(Entries contained in a dataset)
--- Start ---

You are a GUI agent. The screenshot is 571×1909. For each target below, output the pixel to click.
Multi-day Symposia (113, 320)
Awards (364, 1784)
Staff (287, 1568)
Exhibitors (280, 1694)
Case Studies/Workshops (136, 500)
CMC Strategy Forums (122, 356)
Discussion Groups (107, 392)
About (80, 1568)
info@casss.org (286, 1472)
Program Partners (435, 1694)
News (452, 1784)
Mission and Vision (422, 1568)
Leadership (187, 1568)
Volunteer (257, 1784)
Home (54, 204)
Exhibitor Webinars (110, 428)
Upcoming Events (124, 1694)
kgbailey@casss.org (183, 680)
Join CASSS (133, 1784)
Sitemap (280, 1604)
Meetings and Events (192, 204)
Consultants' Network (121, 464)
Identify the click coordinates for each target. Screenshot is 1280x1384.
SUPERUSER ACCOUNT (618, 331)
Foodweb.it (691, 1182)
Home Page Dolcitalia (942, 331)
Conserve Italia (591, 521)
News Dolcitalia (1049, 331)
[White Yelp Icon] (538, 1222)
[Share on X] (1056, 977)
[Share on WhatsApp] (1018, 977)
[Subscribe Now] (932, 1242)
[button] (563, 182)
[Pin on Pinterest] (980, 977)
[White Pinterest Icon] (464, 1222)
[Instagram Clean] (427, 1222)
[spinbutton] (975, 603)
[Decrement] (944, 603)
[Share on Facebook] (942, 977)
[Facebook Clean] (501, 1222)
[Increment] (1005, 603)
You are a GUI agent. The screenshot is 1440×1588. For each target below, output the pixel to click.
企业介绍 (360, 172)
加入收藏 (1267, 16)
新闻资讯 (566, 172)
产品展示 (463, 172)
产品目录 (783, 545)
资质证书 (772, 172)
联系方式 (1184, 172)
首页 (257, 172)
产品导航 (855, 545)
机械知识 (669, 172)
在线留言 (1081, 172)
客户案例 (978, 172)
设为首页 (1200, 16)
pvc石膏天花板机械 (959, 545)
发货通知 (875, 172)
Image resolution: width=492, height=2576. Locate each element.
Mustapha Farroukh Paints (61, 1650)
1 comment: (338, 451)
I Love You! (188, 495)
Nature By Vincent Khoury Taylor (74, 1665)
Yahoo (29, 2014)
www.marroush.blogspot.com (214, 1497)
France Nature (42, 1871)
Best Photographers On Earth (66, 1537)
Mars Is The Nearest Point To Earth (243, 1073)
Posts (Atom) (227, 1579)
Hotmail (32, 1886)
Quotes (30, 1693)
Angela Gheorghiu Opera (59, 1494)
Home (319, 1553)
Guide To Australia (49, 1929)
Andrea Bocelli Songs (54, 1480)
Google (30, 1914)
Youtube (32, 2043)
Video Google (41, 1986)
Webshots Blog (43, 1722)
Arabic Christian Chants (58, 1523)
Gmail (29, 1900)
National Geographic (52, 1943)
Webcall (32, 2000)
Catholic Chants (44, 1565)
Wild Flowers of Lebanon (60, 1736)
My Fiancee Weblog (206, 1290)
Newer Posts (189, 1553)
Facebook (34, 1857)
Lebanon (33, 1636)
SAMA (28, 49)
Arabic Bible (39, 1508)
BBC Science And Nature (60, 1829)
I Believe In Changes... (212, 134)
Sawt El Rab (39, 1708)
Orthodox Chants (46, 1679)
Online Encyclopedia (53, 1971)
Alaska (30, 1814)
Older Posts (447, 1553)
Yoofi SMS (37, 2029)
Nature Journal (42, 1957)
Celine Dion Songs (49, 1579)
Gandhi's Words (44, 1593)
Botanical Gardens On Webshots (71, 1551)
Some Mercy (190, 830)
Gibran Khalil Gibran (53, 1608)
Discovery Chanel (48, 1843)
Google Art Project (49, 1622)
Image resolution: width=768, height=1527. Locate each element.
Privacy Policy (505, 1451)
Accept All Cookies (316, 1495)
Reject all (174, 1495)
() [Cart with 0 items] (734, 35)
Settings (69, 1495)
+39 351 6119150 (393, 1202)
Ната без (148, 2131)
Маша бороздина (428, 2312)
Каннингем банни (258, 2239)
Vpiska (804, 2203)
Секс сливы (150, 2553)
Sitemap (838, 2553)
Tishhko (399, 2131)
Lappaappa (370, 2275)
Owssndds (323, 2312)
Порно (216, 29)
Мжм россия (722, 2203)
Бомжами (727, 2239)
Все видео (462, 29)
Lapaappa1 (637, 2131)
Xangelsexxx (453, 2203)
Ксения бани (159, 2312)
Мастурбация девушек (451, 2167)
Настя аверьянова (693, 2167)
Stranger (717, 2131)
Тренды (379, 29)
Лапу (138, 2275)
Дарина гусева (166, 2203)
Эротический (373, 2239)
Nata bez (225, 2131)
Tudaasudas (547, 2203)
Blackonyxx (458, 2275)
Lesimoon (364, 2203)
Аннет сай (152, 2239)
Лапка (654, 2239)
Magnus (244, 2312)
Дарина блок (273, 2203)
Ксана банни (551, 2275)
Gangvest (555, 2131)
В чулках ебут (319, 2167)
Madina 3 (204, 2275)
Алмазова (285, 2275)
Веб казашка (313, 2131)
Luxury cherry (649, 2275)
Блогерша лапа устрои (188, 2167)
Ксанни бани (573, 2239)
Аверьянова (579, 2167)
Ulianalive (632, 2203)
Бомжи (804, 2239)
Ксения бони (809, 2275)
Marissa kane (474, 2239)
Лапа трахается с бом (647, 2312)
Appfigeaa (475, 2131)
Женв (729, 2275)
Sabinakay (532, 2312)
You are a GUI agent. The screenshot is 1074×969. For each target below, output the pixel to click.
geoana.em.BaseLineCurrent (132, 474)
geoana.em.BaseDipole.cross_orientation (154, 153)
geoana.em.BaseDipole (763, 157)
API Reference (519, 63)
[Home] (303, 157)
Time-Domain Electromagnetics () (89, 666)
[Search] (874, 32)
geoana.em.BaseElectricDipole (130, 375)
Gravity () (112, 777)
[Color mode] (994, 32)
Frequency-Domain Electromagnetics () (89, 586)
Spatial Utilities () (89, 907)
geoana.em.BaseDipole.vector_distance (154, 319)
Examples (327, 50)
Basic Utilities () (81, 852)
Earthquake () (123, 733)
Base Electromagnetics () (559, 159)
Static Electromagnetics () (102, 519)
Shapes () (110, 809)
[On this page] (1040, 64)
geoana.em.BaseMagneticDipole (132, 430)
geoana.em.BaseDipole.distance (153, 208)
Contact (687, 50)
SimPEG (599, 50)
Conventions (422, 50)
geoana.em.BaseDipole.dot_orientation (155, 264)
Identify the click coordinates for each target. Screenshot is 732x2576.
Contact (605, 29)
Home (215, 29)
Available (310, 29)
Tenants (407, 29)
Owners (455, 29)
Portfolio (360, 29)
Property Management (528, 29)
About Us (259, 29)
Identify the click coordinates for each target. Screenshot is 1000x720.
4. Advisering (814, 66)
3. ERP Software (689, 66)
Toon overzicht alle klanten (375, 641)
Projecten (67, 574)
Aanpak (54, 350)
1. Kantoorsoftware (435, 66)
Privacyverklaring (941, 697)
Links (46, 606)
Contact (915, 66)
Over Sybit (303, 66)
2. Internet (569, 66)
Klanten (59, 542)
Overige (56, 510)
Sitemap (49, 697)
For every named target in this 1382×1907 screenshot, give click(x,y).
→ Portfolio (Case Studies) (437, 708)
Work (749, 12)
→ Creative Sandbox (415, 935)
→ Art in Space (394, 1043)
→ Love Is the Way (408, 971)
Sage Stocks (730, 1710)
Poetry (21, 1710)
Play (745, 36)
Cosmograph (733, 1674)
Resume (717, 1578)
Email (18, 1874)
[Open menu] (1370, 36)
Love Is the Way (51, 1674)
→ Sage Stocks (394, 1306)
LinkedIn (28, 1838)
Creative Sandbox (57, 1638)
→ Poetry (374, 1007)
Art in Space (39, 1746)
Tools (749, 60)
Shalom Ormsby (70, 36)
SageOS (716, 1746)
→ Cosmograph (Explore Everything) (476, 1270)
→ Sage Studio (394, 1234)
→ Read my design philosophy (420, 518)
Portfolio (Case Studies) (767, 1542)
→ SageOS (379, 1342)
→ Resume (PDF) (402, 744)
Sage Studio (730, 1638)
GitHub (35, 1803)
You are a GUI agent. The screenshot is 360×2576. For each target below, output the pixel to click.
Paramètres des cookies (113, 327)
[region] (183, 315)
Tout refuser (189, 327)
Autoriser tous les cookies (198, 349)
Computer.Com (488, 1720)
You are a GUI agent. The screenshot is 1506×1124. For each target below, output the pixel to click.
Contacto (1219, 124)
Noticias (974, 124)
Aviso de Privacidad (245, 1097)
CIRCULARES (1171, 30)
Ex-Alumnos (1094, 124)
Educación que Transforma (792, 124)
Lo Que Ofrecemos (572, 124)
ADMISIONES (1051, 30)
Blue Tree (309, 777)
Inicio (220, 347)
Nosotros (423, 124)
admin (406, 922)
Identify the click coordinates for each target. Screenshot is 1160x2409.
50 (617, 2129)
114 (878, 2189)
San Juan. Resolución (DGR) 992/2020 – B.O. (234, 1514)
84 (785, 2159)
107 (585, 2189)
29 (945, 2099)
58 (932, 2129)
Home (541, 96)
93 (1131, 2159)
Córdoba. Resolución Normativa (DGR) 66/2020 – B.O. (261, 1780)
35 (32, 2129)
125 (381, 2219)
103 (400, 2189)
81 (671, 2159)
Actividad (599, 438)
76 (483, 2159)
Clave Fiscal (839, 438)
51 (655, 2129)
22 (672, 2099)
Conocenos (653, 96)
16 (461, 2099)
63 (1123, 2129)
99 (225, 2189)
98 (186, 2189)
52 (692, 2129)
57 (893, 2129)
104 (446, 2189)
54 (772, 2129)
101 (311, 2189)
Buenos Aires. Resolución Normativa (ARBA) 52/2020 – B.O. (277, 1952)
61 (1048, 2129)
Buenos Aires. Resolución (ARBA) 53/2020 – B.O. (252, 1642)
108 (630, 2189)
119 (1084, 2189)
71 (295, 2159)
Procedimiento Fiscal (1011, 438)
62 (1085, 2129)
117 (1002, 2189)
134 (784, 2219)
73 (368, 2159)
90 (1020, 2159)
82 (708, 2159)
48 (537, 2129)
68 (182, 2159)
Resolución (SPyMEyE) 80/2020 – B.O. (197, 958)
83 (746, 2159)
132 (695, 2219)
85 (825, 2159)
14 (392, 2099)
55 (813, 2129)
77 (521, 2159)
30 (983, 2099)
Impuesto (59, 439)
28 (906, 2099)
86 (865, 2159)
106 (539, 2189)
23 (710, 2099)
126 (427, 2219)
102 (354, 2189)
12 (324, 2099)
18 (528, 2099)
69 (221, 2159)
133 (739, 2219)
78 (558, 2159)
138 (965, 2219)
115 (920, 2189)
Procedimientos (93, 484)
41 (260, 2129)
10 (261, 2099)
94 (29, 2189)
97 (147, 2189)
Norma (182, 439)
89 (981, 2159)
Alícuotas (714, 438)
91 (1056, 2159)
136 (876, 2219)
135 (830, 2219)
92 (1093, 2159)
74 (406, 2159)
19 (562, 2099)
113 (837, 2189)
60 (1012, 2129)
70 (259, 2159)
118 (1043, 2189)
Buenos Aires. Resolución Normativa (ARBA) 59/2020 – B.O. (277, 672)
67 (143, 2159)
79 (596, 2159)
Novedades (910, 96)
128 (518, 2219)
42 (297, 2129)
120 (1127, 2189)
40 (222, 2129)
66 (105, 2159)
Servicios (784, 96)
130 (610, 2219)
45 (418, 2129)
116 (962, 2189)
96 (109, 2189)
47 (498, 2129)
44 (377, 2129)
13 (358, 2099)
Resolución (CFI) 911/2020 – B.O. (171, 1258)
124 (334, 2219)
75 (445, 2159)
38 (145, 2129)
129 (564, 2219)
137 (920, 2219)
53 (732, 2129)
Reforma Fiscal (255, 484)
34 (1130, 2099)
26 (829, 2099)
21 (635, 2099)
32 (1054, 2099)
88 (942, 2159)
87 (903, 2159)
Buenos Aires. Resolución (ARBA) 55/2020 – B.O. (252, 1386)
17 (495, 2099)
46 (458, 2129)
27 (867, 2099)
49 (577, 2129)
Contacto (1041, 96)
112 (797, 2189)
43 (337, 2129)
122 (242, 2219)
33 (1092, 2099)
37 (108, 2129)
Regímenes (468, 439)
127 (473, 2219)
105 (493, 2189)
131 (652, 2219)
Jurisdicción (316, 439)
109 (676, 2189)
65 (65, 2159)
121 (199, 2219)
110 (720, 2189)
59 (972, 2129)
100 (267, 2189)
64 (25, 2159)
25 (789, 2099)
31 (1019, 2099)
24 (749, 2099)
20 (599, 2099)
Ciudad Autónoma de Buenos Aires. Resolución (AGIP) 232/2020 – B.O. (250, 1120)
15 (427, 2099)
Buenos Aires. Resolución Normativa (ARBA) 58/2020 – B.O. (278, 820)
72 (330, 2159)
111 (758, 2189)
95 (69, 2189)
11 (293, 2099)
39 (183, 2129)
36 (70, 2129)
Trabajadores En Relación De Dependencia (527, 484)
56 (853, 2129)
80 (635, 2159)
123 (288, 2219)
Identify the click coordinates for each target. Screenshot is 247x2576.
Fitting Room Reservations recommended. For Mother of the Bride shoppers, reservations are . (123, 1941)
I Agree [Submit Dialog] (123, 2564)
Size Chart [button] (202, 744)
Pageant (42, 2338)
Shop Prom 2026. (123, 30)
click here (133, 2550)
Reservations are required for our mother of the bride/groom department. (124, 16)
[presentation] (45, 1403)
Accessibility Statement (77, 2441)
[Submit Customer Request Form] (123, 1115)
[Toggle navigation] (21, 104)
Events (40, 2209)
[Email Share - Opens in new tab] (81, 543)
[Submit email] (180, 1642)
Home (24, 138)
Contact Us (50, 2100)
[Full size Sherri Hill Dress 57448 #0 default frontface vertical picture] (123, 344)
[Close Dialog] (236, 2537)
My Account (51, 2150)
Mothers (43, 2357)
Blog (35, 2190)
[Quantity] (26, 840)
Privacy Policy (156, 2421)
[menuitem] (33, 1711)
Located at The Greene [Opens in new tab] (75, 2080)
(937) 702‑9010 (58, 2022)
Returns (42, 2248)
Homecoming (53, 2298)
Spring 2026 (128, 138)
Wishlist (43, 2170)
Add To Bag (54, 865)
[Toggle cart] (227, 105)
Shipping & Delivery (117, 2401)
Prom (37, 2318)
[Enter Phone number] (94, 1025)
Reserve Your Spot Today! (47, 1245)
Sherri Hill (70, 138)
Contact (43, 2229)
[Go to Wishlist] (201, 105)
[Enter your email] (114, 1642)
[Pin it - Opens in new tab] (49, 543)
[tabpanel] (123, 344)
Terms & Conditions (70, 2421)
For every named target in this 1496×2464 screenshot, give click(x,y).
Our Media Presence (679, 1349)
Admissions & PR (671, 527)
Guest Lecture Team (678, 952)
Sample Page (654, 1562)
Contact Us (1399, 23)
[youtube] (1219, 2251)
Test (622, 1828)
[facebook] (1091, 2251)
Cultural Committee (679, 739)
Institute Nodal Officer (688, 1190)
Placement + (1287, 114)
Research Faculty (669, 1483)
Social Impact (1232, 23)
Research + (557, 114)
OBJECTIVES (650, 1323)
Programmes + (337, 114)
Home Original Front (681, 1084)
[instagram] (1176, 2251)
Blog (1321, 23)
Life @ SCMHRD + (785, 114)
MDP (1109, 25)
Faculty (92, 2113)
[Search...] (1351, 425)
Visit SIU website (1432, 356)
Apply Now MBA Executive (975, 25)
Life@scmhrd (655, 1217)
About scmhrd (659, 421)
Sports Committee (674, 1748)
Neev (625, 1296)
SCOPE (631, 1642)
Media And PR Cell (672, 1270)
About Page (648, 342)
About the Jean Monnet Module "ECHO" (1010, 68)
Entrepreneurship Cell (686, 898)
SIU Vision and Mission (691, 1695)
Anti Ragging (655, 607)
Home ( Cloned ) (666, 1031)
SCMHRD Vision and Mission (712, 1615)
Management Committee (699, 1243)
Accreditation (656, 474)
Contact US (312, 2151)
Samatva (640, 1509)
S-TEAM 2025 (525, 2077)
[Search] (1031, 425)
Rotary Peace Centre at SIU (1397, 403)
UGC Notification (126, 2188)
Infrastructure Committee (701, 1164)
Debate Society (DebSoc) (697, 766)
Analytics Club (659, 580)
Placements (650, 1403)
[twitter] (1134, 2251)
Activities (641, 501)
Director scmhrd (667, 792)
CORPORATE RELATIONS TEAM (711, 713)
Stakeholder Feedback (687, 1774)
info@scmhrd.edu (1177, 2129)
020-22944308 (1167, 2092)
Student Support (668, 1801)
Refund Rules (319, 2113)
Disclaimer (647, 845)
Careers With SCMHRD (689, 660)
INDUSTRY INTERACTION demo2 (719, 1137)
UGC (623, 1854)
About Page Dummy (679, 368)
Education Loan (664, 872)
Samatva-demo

--- End ---

(WHAT IS EXPECTED) Arrange the entries starting at the line containing "Events (40, 2209)" and ending at the line containing "[menuitem] (33, 1711)" as a numbered list, skipping any blank lines.

(EXERCISE RESPONSE)
1. Events (40, 2209)
2. [Email Share - Opens in new tab] (81, 543)
3. [Submit email] (180, 1642)
4. Home (24, 138)
5. Contact Us (50, 2100)
6. [Full size Sherri Hill Dress 57448 #0 default frontface vertical picture] (123, 344)
7. [Close Dialog] (236, 2537)
8. My Account (51, 2150)
9. Mothers (43, 2357)
10. Blog (35, 2190)
11. [Quantity] (26, 840)
12. Privacy Policy (156, 2421)
13. [menuitem] (33, 1711)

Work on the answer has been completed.